(Stored items)
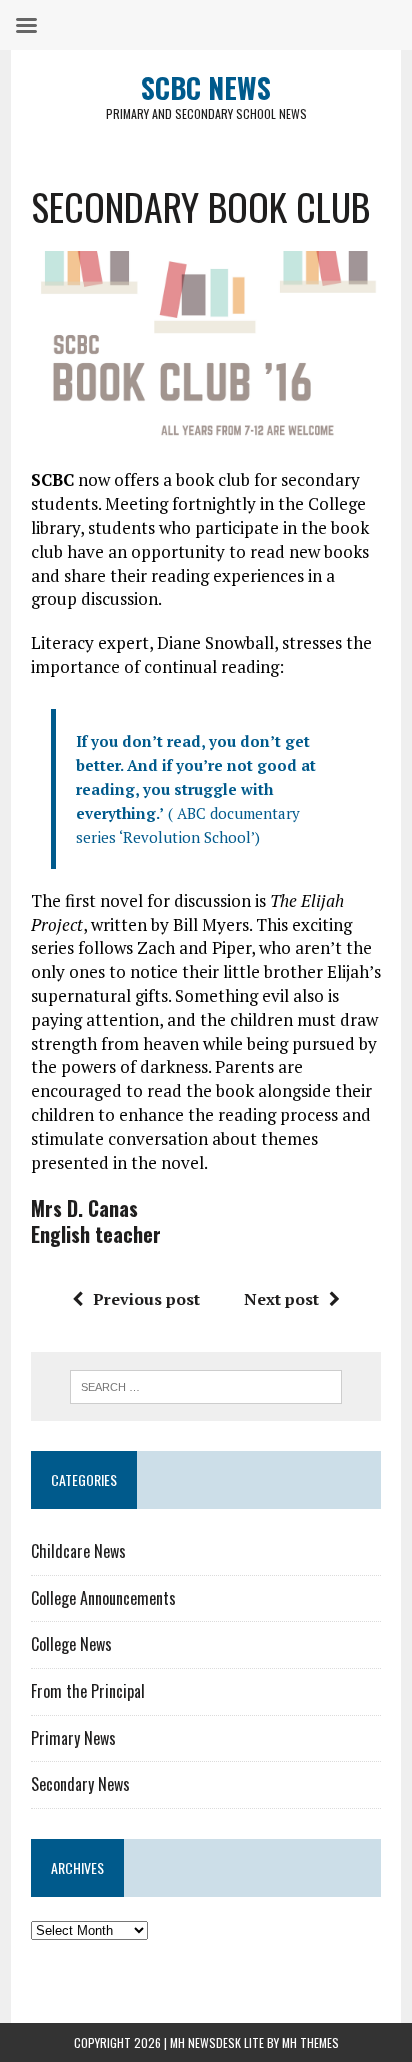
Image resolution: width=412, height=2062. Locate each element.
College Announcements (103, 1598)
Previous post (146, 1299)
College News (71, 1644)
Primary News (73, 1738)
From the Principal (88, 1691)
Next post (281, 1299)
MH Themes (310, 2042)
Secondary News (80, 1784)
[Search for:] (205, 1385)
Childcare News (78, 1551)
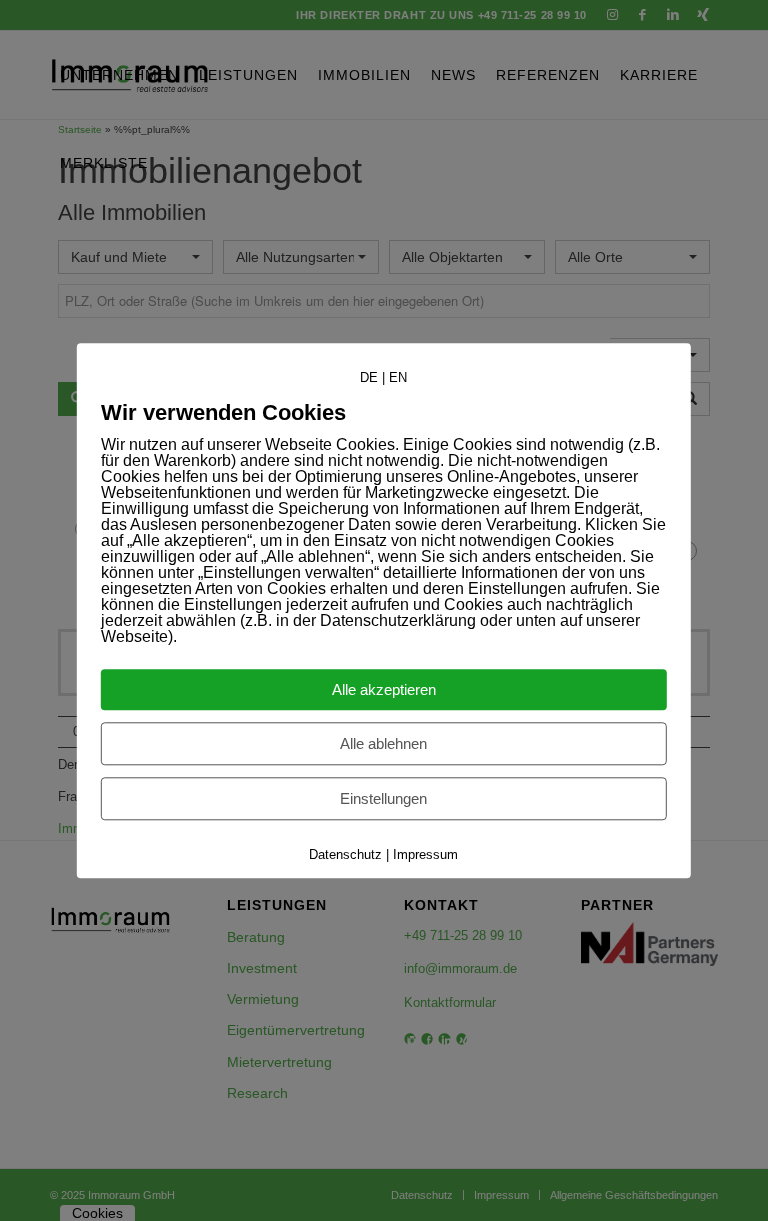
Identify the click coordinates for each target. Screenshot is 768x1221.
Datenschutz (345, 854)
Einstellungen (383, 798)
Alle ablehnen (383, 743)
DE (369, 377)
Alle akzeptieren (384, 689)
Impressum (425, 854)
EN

Activity:
Exact lines, nothing more: output the one with "MH Themes (310, 2042)" and every later line through the end of the data, skipping pictures.

Solution to the problem:
MH Themes (310, 2042)
Secondary News (80, 1784)
[Search for:] (205, 1385)
Childcare News (78, 1551)
Identify the click coordinates for each target. Screenshot is 768x1221.
Datenschutz (345, 854)
Einstellungen (383, 798)
Alle ablehnen (383, 743)
DE (369, 377)
Alle akzeptieren (384, 689)
Impressum (425, 854)
EN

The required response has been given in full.